*Task objective:* Pull every line with "Read" from the material.

*Entries provided:*
═══

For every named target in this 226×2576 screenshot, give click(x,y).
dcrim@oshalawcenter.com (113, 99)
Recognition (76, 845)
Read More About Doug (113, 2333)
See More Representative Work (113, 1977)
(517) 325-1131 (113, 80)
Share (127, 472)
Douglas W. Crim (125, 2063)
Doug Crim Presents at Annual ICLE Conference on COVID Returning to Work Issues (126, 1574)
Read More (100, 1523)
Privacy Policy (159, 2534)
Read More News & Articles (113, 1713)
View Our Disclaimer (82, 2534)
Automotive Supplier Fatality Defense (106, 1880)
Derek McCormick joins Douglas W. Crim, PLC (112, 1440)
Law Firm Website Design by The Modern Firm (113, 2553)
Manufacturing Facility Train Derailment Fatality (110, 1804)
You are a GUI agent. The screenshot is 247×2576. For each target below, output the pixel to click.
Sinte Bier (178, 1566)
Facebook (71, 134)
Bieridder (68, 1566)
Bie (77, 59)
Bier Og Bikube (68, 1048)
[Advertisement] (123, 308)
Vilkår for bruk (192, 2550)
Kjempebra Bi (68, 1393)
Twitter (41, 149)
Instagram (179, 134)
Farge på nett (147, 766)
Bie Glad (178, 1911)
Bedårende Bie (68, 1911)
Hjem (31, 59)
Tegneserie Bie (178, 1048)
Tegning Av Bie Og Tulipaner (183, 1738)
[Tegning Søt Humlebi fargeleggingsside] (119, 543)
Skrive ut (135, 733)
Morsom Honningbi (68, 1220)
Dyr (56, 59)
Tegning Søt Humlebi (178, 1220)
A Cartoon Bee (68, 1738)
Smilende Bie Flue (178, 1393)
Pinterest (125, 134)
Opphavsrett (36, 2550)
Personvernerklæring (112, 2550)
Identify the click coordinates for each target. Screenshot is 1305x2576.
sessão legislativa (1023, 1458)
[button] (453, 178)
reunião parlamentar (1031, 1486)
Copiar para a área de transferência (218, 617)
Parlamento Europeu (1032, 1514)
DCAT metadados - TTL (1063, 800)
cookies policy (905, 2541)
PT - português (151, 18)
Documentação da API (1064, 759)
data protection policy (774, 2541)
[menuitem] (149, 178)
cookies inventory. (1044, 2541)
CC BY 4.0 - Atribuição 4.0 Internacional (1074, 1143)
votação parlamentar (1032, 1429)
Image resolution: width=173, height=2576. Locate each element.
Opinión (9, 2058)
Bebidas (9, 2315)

═══

*Exercise result:*
Read More About Doug (113, 2333)
Read More (100, 1523)
Read More News & Articles (113, 1713)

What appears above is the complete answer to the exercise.